Friday, April 15, 2011

Major Media Reports 60-year-old Eighth-hand Rumor as Proof of a Crashed UFO.

I was tempted to make a posting a few days back when the major media made such a big thing out of the 1950 memo written by FBI Agent Guy Hottel, repeating a yarn he'd been told. For example, see this piece from The Telegraph, The International Business Times, etc. But by the time I was ready to get started, several of my colleagues were already producing some excellent pieces so there was really nothing much I could add.

Ben Radford pointed out in his Livescience blog  that the FBI Memo was far from new, and that it had nothing to do with Roswell. Dave Thomas of the New Mexicans for Science and Reason sent around email to many active UFO skeptics and researchers, sharing what he had found so far, and requesting a copy of a report done by Bill Moore on the memo's origin.

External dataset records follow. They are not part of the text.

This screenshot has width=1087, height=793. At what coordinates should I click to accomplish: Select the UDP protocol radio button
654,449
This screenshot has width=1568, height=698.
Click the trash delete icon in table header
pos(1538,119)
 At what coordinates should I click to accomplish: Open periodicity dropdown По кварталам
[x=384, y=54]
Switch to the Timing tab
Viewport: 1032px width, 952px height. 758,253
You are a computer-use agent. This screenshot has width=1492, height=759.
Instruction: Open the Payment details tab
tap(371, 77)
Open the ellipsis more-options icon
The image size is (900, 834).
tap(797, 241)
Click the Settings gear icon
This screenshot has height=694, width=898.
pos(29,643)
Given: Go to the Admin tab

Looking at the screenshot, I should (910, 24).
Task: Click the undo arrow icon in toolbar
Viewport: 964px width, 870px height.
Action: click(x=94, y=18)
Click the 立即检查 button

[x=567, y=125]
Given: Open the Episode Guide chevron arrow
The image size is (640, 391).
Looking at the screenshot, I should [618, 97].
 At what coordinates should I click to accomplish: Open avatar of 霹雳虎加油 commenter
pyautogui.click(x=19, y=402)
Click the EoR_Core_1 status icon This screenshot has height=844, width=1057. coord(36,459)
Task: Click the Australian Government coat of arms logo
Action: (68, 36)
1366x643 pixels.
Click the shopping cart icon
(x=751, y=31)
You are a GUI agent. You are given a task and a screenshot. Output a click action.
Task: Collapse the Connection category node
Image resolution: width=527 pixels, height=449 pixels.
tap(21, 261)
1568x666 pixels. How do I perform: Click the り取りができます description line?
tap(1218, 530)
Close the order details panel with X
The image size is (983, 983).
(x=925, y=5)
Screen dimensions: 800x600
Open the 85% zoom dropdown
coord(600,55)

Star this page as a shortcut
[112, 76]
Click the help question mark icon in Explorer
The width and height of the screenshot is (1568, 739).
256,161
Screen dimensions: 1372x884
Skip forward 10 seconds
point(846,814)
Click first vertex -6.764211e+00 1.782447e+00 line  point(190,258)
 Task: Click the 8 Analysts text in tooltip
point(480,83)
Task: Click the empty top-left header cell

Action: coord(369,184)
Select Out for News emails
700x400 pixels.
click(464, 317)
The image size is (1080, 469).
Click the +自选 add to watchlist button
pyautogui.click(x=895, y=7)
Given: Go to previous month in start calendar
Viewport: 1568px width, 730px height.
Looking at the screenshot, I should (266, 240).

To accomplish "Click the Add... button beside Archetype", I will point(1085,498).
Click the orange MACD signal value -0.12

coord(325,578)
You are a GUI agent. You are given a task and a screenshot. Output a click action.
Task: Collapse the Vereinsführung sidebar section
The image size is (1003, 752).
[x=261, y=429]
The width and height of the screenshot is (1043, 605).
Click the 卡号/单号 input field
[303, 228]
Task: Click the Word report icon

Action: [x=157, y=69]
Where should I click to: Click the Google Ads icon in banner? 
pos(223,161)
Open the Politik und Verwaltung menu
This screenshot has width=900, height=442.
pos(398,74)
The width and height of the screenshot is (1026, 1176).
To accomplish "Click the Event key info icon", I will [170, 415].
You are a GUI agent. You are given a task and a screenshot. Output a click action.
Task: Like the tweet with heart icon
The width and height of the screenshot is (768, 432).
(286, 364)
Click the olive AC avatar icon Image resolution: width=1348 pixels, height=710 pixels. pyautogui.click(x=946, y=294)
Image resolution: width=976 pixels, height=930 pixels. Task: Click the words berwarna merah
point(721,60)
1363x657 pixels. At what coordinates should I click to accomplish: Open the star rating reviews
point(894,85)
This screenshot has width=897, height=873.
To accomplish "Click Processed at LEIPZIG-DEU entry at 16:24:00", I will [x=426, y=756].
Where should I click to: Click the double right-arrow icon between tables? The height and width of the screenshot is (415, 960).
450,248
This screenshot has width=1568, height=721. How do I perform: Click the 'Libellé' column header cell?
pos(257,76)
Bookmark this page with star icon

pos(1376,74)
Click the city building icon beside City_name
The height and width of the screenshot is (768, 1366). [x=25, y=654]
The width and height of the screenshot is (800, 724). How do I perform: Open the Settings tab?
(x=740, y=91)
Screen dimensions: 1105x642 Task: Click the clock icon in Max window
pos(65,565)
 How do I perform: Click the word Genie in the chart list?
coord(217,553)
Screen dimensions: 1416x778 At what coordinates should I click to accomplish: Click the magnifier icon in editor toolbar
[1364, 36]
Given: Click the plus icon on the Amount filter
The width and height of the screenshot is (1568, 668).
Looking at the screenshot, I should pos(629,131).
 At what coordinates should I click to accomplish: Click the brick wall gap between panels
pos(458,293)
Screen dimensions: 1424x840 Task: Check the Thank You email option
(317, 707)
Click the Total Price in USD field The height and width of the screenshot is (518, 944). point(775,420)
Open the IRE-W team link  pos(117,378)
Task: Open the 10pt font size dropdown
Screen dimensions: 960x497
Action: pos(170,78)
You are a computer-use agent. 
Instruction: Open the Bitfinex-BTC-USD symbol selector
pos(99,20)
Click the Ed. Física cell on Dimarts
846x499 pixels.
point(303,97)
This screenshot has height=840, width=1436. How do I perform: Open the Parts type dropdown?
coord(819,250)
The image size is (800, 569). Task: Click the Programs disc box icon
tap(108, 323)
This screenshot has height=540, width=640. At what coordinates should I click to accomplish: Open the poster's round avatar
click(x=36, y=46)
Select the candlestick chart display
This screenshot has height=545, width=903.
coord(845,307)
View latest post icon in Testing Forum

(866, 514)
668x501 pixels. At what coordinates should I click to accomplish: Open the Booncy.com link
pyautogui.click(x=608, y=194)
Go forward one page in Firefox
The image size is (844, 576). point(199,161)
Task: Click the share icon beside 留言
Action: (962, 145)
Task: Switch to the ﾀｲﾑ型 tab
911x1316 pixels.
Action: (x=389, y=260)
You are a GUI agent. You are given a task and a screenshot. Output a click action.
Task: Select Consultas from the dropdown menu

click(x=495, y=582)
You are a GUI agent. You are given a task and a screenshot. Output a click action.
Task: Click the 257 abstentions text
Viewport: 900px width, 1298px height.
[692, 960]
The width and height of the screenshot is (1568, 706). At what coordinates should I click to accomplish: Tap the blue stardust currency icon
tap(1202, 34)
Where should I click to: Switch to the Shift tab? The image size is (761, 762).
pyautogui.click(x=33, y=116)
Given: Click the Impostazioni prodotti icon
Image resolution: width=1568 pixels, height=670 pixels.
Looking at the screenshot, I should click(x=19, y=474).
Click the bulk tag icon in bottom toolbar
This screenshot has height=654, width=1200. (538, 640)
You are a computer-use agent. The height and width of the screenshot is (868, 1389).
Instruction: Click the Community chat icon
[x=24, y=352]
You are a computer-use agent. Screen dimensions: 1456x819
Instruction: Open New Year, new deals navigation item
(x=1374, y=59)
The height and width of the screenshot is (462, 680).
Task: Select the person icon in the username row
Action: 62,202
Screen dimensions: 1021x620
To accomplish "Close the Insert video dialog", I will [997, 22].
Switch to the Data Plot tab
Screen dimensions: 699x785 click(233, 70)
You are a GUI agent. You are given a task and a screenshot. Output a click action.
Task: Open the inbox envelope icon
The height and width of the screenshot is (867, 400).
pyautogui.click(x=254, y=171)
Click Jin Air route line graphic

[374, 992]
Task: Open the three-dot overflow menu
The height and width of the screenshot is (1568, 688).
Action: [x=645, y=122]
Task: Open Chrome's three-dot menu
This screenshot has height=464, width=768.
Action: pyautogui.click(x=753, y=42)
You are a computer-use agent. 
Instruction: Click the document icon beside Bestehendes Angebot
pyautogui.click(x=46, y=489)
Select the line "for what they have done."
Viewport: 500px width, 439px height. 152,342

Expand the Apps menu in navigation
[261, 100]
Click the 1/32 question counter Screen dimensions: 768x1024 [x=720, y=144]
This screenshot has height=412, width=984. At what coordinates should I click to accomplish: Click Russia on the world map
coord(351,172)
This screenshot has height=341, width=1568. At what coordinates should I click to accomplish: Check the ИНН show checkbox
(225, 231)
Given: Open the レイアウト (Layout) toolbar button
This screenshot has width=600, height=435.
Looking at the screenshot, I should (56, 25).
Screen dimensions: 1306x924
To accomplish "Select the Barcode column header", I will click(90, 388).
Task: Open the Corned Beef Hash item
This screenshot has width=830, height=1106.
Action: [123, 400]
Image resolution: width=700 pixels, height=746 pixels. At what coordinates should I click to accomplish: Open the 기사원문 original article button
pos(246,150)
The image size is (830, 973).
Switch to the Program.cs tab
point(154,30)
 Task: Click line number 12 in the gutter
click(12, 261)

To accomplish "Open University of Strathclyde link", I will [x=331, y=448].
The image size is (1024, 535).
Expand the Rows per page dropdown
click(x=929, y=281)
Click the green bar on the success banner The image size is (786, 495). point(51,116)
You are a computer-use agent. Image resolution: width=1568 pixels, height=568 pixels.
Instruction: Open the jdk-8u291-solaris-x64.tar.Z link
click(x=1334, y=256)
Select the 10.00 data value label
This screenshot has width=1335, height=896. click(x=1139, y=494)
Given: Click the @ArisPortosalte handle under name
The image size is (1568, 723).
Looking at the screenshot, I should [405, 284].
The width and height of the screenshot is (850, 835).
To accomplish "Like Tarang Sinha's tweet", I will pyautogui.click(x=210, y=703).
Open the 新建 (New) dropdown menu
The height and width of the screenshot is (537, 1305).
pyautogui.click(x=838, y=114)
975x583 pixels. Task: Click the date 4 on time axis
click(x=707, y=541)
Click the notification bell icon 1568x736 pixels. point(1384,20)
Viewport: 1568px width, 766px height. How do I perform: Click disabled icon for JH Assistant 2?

Dave has produced a really fine analysis telling the complete story of the Hottel memo's origin, and of others' attempts to exploit it. In my files I found this 1983 newspaper article showing how MUFON's Director, Walt Andrus, was shamelessly trying to exploit the Hottel Memo:


I also created a new web page about the Frank Scully / Silas Newton UFO Crash hoax at http://www.debunker.com/Scully.html . On it, you will find a three-part MP3 recording of J.P. Cahn giving a talk to the Bay Area Skeptics in 1984. So far as I know, this is the only recoding of Cahn discussing his research into the Scully Crash hoax. You might enjoy hearing Cahn tell the story in his own words. He was a very entertaining speaker.

By the way, in his talk Cahn relates how he was contacted by UFOlogist William L. Moore, who was one of the first promoters of the Roswell Crashed Saucer story. Moore phoned his house and introduced himself on the telephone. Moore said "I'm an investigative reporter, and I've been looking for you for three years." Cahn questioned Moore's investigative skills, saying "you'd think he'd pick up a phone book," because Cahn had always been listed in the San Francisco White Pages.

The lesson of this whole fiasco is: the next time you hear the major news media reporting some major development supposedly proving the reality of extraterrestrial UFOs, remember how they sensationalized the sixty-year-old, eighth-hand information in the FBI memo. And remember that they're in the business of grabbing readers and customers first, and only secondarily of reporting the news in factual and actual manner.